**EXERCISE PROMPT:**
Find every line below where the word "will" occurs, then give how many you found and nothing else.

□ □ □ □ □ □ □

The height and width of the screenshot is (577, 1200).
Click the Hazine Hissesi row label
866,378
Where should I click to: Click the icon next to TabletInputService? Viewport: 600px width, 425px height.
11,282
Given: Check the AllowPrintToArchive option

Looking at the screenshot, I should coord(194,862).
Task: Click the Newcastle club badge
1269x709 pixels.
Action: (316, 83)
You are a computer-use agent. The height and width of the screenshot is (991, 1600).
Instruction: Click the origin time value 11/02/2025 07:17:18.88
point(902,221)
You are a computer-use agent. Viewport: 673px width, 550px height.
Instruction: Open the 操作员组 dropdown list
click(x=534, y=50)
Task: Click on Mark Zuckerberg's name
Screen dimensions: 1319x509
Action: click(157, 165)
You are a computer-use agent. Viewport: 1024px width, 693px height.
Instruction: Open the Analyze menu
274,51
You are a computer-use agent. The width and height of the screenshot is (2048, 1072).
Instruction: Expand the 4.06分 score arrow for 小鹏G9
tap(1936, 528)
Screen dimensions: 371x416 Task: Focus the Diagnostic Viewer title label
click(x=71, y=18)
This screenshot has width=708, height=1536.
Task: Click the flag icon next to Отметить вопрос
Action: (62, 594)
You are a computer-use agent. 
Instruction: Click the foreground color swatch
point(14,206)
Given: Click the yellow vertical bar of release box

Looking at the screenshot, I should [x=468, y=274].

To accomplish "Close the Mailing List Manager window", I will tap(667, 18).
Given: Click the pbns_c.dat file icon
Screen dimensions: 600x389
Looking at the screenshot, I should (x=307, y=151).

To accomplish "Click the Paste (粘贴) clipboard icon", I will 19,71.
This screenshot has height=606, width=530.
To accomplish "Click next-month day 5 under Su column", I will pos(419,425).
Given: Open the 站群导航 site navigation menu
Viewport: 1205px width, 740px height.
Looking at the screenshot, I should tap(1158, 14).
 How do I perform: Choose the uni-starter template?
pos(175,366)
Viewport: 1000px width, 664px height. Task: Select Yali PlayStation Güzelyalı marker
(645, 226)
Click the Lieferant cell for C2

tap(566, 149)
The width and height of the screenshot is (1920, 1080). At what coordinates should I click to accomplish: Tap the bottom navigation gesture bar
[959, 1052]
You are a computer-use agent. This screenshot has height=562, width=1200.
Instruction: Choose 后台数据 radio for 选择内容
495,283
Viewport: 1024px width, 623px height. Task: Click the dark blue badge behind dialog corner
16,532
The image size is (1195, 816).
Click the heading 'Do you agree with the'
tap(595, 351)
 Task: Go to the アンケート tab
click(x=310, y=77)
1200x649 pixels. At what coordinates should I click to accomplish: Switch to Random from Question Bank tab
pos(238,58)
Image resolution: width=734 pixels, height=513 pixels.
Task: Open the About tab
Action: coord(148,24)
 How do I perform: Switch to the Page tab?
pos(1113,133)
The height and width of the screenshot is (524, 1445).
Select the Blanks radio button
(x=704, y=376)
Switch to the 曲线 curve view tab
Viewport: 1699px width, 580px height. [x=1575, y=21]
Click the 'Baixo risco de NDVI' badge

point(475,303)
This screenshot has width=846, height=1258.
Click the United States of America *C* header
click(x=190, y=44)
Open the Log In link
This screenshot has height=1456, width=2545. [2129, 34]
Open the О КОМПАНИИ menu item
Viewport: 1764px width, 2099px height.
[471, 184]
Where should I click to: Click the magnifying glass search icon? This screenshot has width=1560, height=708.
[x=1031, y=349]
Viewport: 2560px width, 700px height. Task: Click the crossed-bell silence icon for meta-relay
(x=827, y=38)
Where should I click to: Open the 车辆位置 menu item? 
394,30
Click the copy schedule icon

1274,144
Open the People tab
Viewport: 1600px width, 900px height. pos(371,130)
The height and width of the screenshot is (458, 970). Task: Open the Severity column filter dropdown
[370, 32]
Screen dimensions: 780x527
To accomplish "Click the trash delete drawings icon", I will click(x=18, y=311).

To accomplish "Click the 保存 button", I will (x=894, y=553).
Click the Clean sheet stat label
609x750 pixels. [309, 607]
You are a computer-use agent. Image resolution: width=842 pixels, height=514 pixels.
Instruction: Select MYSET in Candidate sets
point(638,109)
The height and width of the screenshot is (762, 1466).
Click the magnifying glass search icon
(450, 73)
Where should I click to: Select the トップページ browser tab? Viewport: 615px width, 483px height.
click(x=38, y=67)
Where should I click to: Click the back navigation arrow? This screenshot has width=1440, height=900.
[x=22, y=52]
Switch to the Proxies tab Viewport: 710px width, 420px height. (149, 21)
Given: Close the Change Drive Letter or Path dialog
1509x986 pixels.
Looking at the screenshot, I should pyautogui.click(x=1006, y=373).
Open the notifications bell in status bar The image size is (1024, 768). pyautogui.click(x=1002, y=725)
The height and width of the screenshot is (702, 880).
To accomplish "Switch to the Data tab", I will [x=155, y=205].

□ □ □ □ □ □ □

**OUTPUT:**
6